Stored data
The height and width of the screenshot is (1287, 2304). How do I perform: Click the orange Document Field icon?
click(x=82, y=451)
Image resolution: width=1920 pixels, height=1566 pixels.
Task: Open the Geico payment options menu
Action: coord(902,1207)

▶ _Exercise instructions_
An exact copy of all the records is the expected answer.

▶ _The answer_
The height and width of the screenshot is (1287, 2304). How do I perform: Click the orange Document Field icon?
click(x=82, y=451)
Image resolution: width=1920 pixels, height=1566 pixels.
Task: Open the Geico payment options menu
Action: coord(902,1207)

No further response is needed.